Slick Router defines route transition as the process of changing from a route state, generally represented by an URL, to another one. It provides tools to control with great granularity the transition like cancel, redirect, stop or retry.

transition object

The transition object is itself a promise. It also contains the following attributes

  • id: the transition id
  • routes: the matched routes
  • path: the matched path
  • pathname: the matched path without query params
  • params: a hash with path params
  • query: a hash with the query
  • prev: the previous matched info
    • routes
    • path
    • pathname
    • params
    • query

And the following methods

  • then
  • catch
  • cancel
  • retry
  • followRedirects
  • redirectTo

route

During every transition, you can inspect transition.routes and transition.prev.routes to see where the router is transitioning to. These are arrays that contain a list of route descriptors. Each route descriptor has the following attributes

  • name - e.g. 'message'
  • path - the path segment, e.g. 'message/:id'
  • params - a list of params specifically for this route, e.g {id: 1}
  • options - the options object that was passed to the route function in the map

Errors

Transitions can fail, in which case the transition promise is rejected with the error object. This could happen, for example, if some middleware throws or returns a rejected promise.

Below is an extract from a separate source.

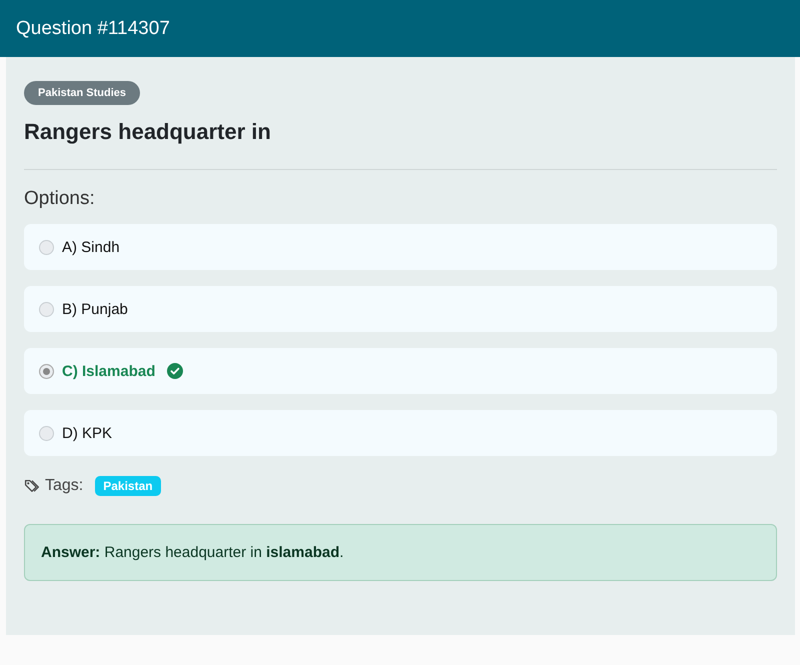 The width and height of the screenshot is (800, 665). I want to click on option-label: D) KPK, so click(87, 433).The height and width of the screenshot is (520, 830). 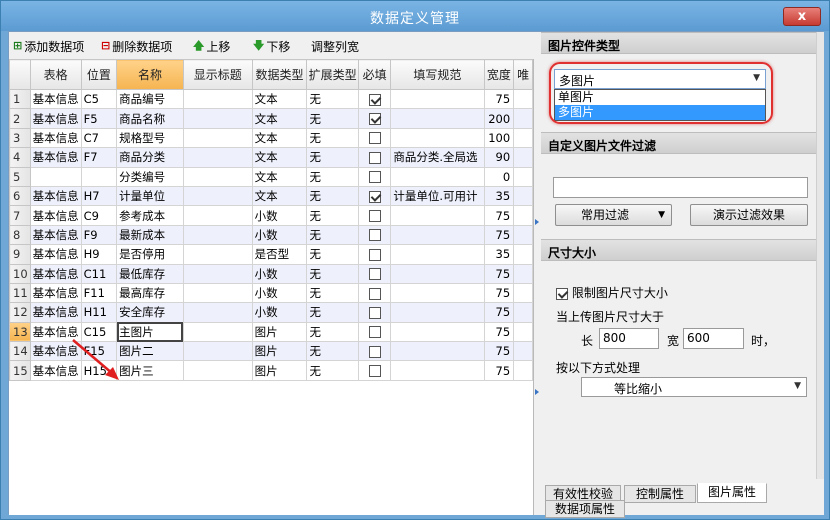 What do you see at coordinates (20, 158) in the screenshot?
I see `row-number: 4` at bounding box center [20, 158].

There are also two special errors that can be thrown when a redirect happens or when transition is cancelled completely.

In case of redirect (someone initiating a router.transitionTo() while another transition was active) and error object will have a type attribute set to 'TransitionRedirected' and nextPath attribute set to the path of the new transition.

In case of cancelling (someone calling transition.cancel()) the error object will have a type attribute set to 'TransitionCancelled'.

If you have some error handling middleware - you most likely want to check for these two special errors, because they're normal to the functioning of the router, it's common to perform redirects.